Try it: An exact copy of the line containing "Where should I click to: Select" and of every line after it, through the last line of the material, is what should be returned.

Dataset excerpts:
****************
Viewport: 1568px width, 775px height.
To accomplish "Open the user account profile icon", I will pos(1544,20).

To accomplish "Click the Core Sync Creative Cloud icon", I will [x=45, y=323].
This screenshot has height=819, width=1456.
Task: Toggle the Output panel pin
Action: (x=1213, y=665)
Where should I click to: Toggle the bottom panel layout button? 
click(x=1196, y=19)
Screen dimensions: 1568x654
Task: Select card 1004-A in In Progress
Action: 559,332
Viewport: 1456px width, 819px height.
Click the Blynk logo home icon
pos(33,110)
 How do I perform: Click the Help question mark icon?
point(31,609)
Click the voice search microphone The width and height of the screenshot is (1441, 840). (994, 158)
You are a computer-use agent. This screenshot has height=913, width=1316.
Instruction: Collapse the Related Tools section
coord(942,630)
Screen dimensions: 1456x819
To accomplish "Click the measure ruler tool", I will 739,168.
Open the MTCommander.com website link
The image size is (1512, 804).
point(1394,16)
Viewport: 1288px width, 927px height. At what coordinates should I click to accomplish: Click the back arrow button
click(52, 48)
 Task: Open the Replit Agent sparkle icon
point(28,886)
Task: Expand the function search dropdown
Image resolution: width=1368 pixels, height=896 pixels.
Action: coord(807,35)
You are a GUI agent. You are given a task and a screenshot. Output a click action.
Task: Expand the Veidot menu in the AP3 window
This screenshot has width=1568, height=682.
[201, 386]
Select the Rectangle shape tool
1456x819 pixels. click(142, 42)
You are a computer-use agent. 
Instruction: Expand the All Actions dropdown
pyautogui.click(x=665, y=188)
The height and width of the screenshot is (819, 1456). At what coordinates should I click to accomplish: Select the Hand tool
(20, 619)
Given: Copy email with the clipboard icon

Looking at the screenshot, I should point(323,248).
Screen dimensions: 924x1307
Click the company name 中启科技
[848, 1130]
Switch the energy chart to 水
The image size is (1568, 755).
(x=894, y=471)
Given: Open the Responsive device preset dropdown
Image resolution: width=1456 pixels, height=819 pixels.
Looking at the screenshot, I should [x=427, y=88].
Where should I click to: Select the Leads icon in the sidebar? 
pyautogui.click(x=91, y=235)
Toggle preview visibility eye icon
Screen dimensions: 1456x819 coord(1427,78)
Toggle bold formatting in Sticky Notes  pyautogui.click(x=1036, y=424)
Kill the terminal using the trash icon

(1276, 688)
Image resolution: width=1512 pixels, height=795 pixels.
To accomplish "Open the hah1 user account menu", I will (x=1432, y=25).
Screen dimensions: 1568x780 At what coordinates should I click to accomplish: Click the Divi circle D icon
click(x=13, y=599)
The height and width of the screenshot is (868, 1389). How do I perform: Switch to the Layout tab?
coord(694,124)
****************
Task response:
Where should I click to: Select the Leads icon in the sidebar? 
pyautogui.click(x=91, y=235)
Toggle preview visibility eye icon
Screen dimensions: 1456x819 coord(1427,78)
Toggle bold formatting in Sticky Notes  pyautogui.click(x=1036, y=424)
Kill the terminal using the trash icon

(1276, 688)
Image resolution: width=1512 pixels, height=795 pixels.
To accomplish "Open the hah1 user account menu", I will (x=1432, y=25).
Screen dimensions: 1568x780 At what coordinates should I click to accomplish: Click the Divi circle D icon
click(x=13, y=599)
The height and width of the screenshot is (868, 1389). How do I perform: Switch to the Layout tab?
coord(694,124)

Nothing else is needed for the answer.